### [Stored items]
..............................

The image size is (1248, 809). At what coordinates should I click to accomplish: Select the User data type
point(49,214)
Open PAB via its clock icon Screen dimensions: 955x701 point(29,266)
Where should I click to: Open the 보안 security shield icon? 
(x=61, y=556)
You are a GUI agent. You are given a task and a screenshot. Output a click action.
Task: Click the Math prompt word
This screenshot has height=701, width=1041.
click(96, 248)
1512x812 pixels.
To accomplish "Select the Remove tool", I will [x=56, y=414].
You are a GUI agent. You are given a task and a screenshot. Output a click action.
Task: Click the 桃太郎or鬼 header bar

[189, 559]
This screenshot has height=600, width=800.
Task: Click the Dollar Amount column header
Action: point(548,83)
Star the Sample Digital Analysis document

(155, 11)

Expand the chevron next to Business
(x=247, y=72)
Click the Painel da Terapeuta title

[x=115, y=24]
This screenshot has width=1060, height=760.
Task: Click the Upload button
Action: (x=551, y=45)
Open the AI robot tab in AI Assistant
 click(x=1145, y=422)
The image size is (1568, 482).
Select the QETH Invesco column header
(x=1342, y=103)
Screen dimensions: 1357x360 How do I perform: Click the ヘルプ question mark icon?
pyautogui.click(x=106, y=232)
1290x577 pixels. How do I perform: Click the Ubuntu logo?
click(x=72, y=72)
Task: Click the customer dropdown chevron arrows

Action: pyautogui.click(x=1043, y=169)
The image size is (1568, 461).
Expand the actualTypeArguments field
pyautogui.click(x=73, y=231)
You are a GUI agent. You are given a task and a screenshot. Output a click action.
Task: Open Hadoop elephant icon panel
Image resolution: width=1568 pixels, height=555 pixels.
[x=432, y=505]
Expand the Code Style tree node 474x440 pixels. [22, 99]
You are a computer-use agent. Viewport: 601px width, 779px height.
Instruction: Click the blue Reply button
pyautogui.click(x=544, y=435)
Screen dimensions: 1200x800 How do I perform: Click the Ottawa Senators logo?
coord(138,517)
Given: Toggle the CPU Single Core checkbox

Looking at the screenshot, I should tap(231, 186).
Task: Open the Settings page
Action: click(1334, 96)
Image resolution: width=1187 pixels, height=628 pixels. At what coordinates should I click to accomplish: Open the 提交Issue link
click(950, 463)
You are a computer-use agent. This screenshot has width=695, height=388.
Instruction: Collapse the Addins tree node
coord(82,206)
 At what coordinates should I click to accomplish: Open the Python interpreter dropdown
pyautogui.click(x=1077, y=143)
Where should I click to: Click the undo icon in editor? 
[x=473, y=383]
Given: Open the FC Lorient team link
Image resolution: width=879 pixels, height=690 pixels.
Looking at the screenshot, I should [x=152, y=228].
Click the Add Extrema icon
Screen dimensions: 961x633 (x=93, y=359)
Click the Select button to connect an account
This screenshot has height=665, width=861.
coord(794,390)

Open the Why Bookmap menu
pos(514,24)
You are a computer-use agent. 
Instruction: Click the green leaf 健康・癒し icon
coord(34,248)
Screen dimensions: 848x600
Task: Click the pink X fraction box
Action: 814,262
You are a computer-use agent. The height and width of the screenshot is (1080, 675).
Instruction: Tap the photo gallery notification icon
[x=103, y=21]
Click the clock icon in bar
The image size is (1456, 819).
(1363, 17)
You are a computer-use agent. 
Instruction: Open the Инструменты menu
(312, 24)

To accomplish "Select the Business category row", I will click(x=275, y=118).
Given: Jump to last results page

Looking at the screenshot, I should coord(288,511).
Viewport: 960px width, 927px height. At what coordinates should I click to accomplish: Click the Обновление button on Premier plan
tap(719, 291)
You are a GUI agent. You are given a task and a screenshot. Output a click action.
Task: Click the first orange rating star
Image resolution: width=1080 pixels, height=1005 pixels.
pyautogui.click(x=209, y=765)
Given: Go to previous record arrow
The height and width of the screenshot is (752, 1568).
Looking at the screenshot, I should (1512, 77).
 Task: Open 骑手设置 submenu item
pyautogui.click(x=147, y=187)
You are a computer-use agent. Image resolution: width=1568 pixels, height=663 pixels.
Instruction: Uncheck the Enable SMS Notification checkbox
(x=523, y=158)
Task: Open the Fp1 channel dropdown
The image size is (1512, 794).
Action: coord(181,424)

..............................

### [Short exercise]
Write out all of the material above again, replacing each "GUI agent" with "desktop agent" and leaving everything else unchanged.

### [Answer for this exercise]
The image size is (1248, 809). At what coordinates should I click to accomplish: Select the User data type
point(49,214)
Open PAB via its clock icon Screen dimensions: 955x701 point(29,266)
Where should I click to: Open the 보안 security shield icon? 
(x=61, y=556)
You are a desktop agent. You are given a task and a screenshot. Output a click action.
Task: Click the Math prompt word
This screenshot has height=701, width=1041.
click(96, 248)
1512x812 pixels.
To accomplish "Select the Remove tool", I will [x=56, y=414].
You are a desktop agent. You are given a task and a screenshot. Output a click action.
Task: Click the 桃太郎or鬼 header bar

[189, 559]
This screenshot has height=600, width=800.
Task: Click the Dollar Amount column header
Action: point(548,83)
Star the Sample Digital Analysis document

(155, 11)

Expand the chevron next to Business
(x=247, y=72)
Click the Painel da Terapeuta title

[x=115, y=24]
This screenshot has width=1060, height=760.
Task: Click the Upload button
Action: (x=551, y=45)
Open the AI robot tab in AI Assistant
 click(x=1145, y=422)
The image size is (1568, 482).
Select the QETH Invesco column header
(x=1342, y=103)
Screen dimensions: 1357x360 How do I perform: Click the ヘルプ question mark icon?
pyautogui.click(x=106, y=232)
1290x577 pixels. How do I perform: Click the Ubuntu logo?
click(x=72, y=72)
Task: Click the customer dropdown chevron arrows

Action: pyautogui.click(x=1043, y=169)
The image size is (1568, 461).
Expand the actualTypeArguments field
pyautogui.click(x=73, y=231)
You are a desktop agent. You are given a task and a screenshot. Output a click action.
Task: Open Hadoop elephant icon panel
Image resolution: width=1568 pixels, height=555 pixels.
[x=432, y=505]
Expand the Code Style tree node 474x440 pixels. [22, 99]
You are a computer-use agent. Viewport: 601px width, 779px height.
Instruction: Click the blue Reply button
pyautogui.click(x=544, y=435)
Screen dimensions: 1200x800 How do I perform: Click the Ottawa Senators logo?
coord(138,517)
Given: Toggle the CPU Single Core checkbox

Looking at the screenshot, I should tap(231, 186).
Task: Open the Settings page
Action: click(1334, 96)
Image resolution: width=1187 pixels, height=628 pixels. At what coordinates should I click to accomplish: Open the 提交Issue link
click(950, 463)
You are a computer-use agent. This screenshot has width=695, height=388.
Instruction: Collapse the Addins tree node
coord(82,206)
 At what coordinates should I click to accomplish: Open the Python interpreter dropdown
pyautogui.click(x=1077, y=143)
Where should I click to: Click the undo icon in editor? 
[x=473, y=383]
Given: Open the FC Lorient team link
Image resolution: width=879 pixels, height=690 pixels.
Looking at the screenshot, I should [x=152, y=228].
Click the Add Extrema icon
Screen dimensions: 961x633 (x=93, y=359)
Click the Select button to connect an account
This screenshot has height=665, width=861.
coord(794,390)

Open the Why Bookmap menu
pos(514,24)
You are a computer-use agent. 
Instruction: Click the green leaf 健康・癒し icon
coord(34,248)
Screen dimensions: 848x600
Task: Click the pink X fraction box
Action: 814,262
You are a computer-use agent. The height and width of the screenshot is (1080, 675).
Instruction: Tap the photo gallery notification icon
[x=103, y=21]
Click the clock icon in bar
The image size is (1456, 819).
(1363, 17)
You are a computer-use agent. 
Instruction: Open the Инструменты menu
(312, 24)

To accomplish "Select the Business category row", I will click(x=275, y=118).
Given: Jump to last results page

Looking at the screenshot, I should coord(288,511).
Viewport: 960px width, 927px height. At what coordinates should I click to accomplish: Click the Обновление button on Premier plan
tap(719, 291)
You are a desktop agent. You are given a task and a screenshot. Output a click action.
Task: Click the first orange rating star
Image resolution: width=1080 pixels, height=1005 pixels.
pyautogui.click(x=209, y=765)
Given: Go to previous record arrow
The height and width of the screenshot is (752, 1568).
Looking at the screenshot, I should (1512, 77).
 Task: Open 骑手设置 submenu item
pyautogui.click(x=147, y=187)
You are a computer-use agent. Image resolution: width=1568 pixels, height=663 pixels.
Instruction: Uncheck the Enable SMS Notification checkbox
(x=523, y=158)
Task: Open the Fp1 channel dropdown
The image size is (1512, 794).
Action: coord(181,424)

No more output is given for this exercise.